Before I start, I do want to put forth a content/trigger warning. This book does contain a fair amount of scenes depicting violence (sexual and otherwise) against women and children.
Without giving too much plot information, this book is incredible. It takes place in a future dystopian America where global warming and war has left much of the country an unlivable wasteland and women are essentially slaves, raising crops and livestock for men, as well as used for pleasure and breeding.
From the first few paragraphs, the book had me hooked with the description of the world and how relatable and real the characters were, especially Donthiki (also known as Dawn). The writing is very good, and I found myself very emotional as the plot progresses, taking us through a journey from starved and abused livestock-slave to revolutionary, using her unusual gift — the aforementioned teeth in her vagina — to spark dissent among the women first of her own small community outside of Feenix, and then far, far beyond that.
I think one of my favorite parts of the novel was how little the actual teeth came into play.
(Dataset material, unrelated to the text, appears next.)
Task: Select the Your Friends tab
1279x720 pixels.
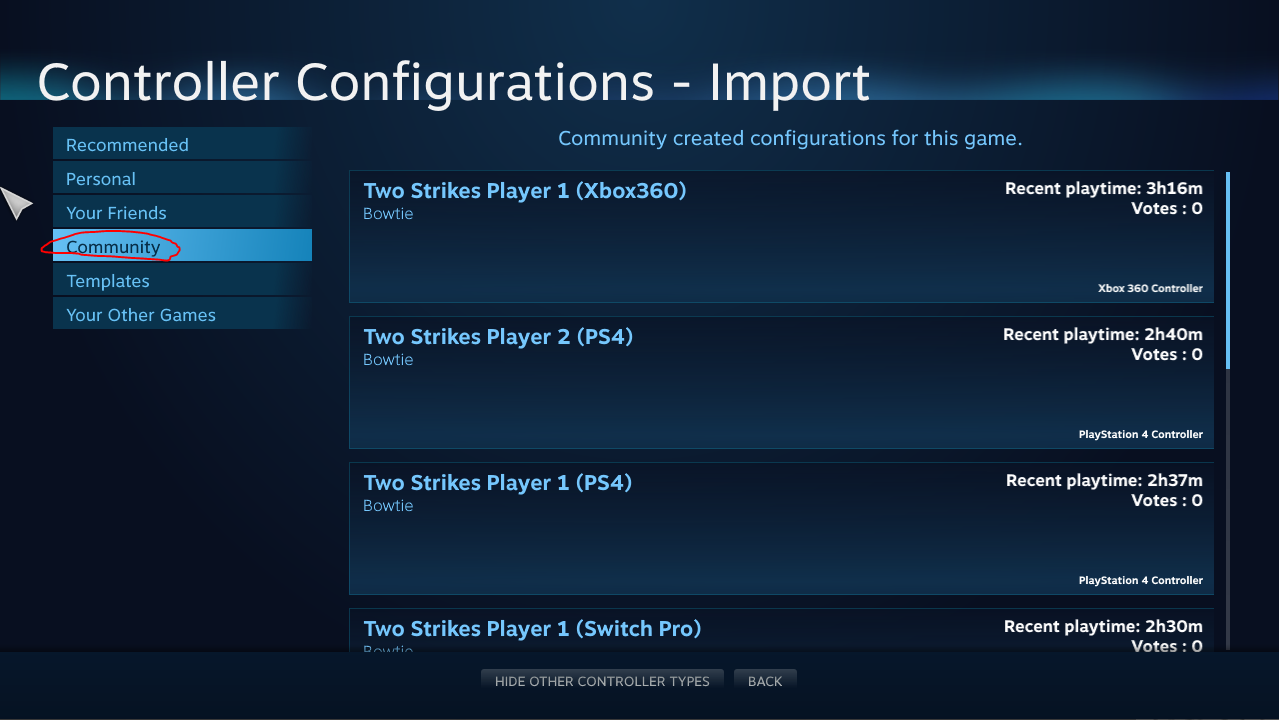Action: click(x=116, y=213)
While Dawn’s gift (called “the black cleft”) is certainly a tool she used to inspire the women, it’s use as a symbol of hope and revolution is where it sort of stops. The story takes us through not just the physical journey of revolution, but Dawn’s journey from farm-girl to a sort of war-chief to the women who follow her.
It’s bloody, it’s violent, but it’s also soft and moving. And there’s surely enough action to go around, right up to the book’s conclusion, which I’m willing to admit had me on the edge of my seat, and up until about 2am reading because I could not put it down.
If you’re unsure if this book is for you based on some of the warnings I’ve given, I’d recommend downloading the sample from Amazon Kindle to try it out. The first few chapters do an excellent job of setting the tone of the rest of the novel, and you’ll know by the end of them (or before) whether or not you have any desire to see this book through to the end.